### Problem statement
Copy out the data below line for line, leaving out the pictures.

[Data for locating described items]
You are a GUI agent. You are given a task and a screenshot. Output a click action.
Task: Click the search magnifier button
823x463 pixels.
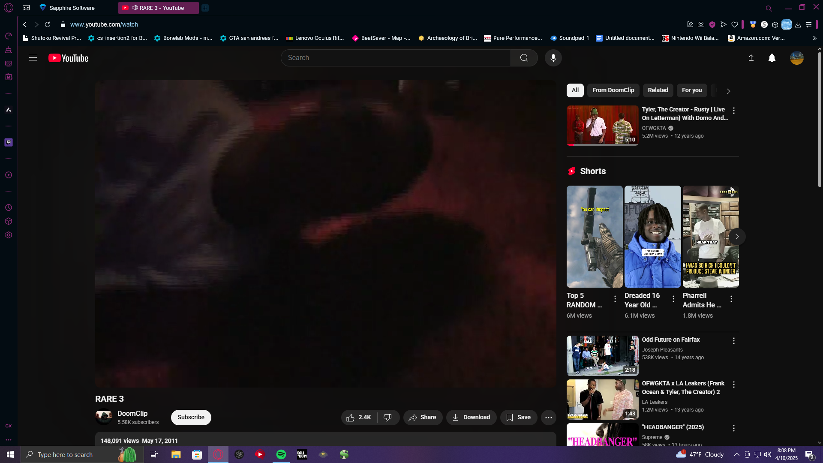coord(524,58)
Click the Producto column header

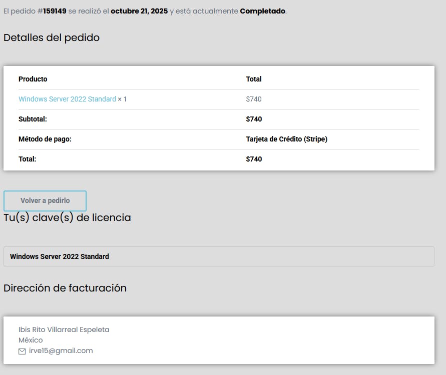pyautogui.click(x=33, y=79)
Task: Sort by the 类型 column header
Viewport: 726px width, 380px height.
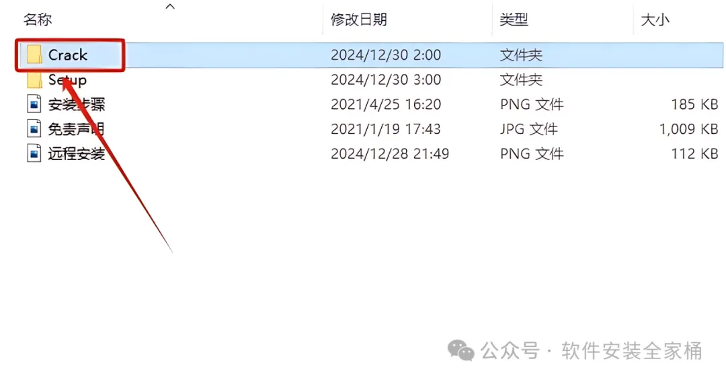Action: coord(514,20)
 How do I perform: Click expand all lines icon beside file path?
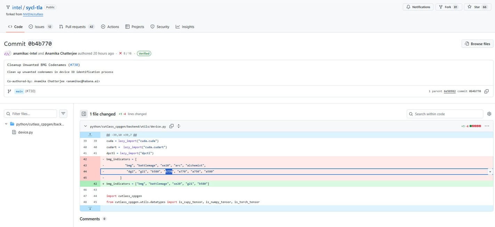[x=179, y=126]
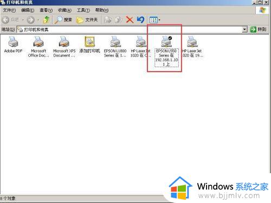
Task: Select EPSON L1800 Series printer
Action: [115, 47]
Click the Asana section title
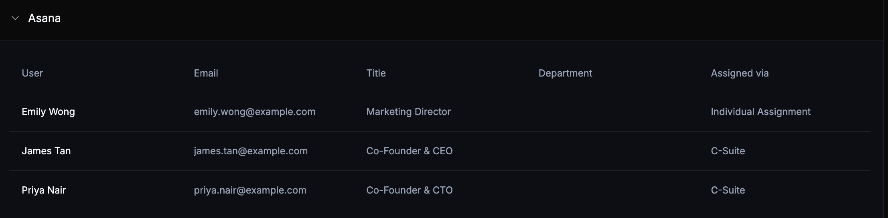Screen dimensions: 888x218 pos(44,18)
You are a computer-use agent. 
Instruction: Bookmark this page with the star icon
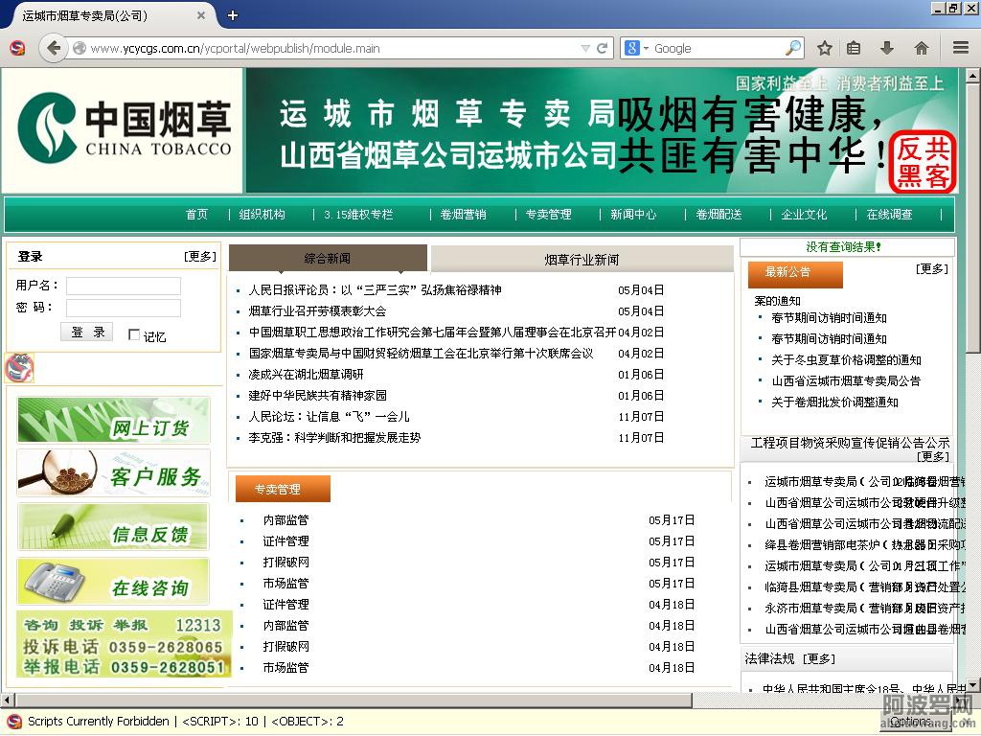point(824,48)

### Expected answer
You are a GUI agent. You are given a task and a screenshot. Output a click action.
Task: Click the search magnifier button
823x463 pixels.
coord(524,58)
Click the Producto column header

pyautogui.click(x=33, y=79)
Task: Sort by the 类型 column header
Viewport: 726px width, 380px height.
Action: coord(514,20)
 How do I perform: Click expand all lines icon beside file path?
[x=179, y=126]
Task: Select EPSON L1800 Series printer
Action: [115, 47]
Click the Asana section title
Screen dimensions: 888x218 pos(44,18)
You are a computer-use agent. 
Instruction: Bookmark this page with the star icon
point(824,48)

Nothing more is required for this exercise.